BEGIN Exercise text

Tuesday, August 9, 2016


In1970, the club still in the Connie Mack Stadium dungeon — with many of the Faithful paying "street insurance" to keep their tires and batteries — the future of the Phillies sprouted like crocus buds through melting March ice.

A shortstop 155 pounds soaking wet and an outfielder who looked like an overfed lumberjack — a Bull in a china shop — were surrounded by a mixture of players destined for retirement, dead-end futures and trade bait. Two years later, Rick Wise, arguably the team's best pitcher, was traded to St. Louis for a tall, sort of oddball and grumpy left-hander, with a slider that not only dropped off the table but off the roof. In what became the most successful Phillies trade ever, Lefty later strolled into the Baseball Hall of Fame.

END Exercise text

Reproduce the Phillies passage above word for word, from its date line to its final sentence.

BEGIN Data extract

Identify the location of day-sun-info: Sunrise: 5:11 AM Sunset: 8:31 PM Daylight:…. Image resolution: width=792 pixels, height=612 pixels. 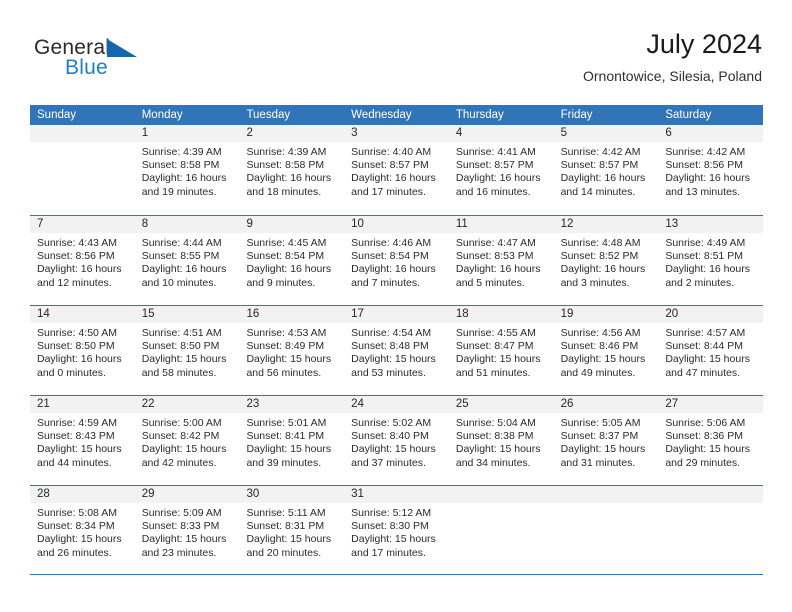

END Data extract

Solution to the problem:
Tuesday, August 9, 2016


In1970, the club still in the Connie Mack Stadium dungeon — with many of the Faithful paying "street insurance" to keep their tires and batteries — the future of the Phillies sprouted like crocus buds through melting March ice.

A shortstop 155 pounds soaking wet and an outfielder who looked like an overfed lumberjack — a Bull in a china shop — were surrounded by a mixture of players destined for retirement, dead-end futures and trade bait. Two years later, Rick Wise, arguably the team's best pitcher, was traded to St. Louis for a tall, sort of oddball and grumpy left-hander, with a slider that not only dropped off the table but off the roof. In what became the most successful Phillies trade ever, Lefty later strolled into the Baseball Hall of Fame.